Design: Case-control study with the experimenter "blinded."
Setting: Hospital-based magnetic resonance imaging center.
Participants: Fifteen subjects, eight patients with the diagnosis of probable dementia of the Alzheimer type made in concordance with National Institute of Neurological and Communicative Diseases and Stroke/Alzheimer's Disease and Related Disorders Association criteria and seven age-matched healthy control subjects.
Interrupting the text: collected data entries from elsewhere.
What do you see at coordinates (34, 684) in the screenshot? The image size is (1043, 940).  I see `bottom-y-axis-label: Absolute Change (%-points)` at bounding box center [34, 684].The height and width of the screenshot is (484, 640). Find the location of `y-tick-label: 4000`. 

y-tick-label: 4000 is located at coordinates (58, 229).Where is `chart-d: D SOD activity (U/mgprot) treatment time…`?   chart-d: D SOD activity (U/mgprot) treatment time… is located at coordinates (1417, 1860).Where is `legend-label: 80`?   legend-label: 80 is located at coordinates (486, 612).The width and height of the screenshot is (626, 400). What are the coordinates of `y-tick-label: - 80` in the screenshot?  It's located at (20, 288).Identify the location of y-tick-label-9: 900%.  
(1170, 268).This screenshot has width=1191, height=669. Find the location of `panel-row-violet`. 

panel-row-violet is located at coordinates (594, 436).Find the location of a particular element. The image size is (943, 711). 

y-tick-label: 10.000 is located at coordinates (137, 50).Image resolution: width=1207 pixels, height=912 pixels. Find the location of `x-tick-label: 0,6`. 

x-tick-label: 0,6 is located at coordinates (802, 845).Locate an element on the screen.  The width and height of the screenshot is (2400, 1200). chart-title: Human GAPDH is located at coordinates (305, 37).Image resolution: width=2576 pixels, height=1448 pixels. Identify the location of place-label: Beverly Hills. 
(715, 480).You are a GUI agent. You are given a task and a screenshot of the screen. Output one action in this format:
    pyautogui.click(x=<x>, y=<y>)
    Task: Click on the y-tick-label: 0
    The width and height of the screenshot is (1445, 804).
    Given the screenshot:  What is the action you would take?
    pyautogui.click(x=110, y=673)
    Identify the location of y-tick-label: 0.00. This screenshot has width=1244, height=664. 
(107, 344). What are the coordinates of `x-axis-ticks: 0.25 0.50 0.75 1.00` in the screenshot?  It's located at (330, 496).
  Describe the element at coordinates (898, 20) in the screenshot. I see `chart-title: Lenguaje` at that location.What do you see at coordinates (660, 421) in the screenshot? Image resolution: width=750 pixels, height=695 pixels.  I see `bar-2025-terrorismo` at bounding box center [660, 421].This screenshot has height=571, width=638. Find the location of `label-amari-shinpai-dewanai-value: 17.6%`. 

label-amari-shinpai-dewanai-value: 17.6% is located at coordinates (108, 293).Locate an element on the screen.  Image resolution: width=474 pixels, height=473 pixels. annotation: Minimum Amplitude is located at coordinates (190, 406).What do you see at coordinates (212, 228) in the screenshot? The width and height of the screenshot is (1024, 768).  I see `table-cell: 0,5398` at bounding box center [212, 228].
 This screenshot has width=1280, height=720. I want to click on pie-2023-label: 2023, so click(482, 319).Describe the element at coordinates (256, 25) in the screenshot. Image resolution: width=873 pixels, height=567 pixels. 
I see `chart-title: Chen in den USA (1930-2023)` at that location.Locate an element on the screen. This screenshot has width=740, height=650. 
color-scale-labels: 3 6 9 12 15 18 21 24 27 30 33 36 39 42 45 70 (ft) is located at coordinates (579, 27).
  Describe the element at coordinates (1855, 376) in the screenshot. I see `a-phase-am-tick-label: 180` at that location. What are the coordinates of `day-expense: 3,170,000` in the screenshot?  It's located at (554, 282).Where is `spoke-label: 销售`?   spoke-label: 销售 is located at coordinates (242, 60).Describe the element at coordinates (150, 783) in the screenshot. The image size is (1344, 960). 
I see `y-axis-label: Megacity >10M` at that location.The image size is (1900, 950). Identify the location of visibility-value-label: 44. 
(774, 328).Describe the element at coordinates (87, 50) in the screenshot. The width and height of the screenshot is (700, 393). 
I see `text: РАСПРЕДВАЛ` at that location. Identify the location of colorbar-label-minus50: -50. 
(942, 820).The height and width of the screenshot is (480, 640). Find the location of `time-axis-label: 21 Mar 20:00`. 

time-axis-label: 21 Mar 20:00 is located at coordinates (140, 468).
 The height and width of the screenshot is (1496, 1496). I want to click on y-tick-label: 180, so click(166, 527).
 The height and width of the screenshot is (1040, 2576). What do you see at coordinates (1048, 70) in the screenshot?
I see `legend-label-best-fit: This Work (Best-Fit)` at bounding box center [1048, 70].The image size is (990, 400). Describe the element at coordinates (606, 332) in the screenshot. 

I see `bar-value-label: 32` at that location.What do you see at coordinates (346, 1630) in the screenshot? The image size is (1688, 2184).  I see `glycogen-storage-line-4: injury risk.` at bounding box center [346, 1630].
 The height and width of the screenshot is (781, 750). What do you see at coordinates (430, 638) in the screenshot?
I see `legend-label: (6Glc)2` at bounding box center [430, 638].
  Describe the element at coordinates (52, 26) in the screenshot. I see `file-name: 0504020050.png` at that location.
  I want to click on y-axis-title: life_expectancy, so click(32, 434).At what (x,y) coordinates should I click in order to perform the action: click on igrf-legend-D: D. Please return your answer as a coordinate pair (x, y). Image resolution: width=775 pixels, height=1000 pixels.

Results: Three of the volumetric measures were significantly different between patients with AD and controls: the hippocampus, the temporal horn of the lateral ventricles, and the temporal lobe. Two of the measures did not significantly differentiate patients with AD and controls: the amygdala and the basal forebrain. A discriminant function analysis demonstrated that a linear combination of the volumes of the hippocampus and the temporal horn of the lateral ventricles differentiated 100% of the patients and controls from one another.
Conclusions: The results suggest that the hippocampus and the temporal horn of the lateral ventricles may be useful as antemortem markers of AD in mildly impaired patients.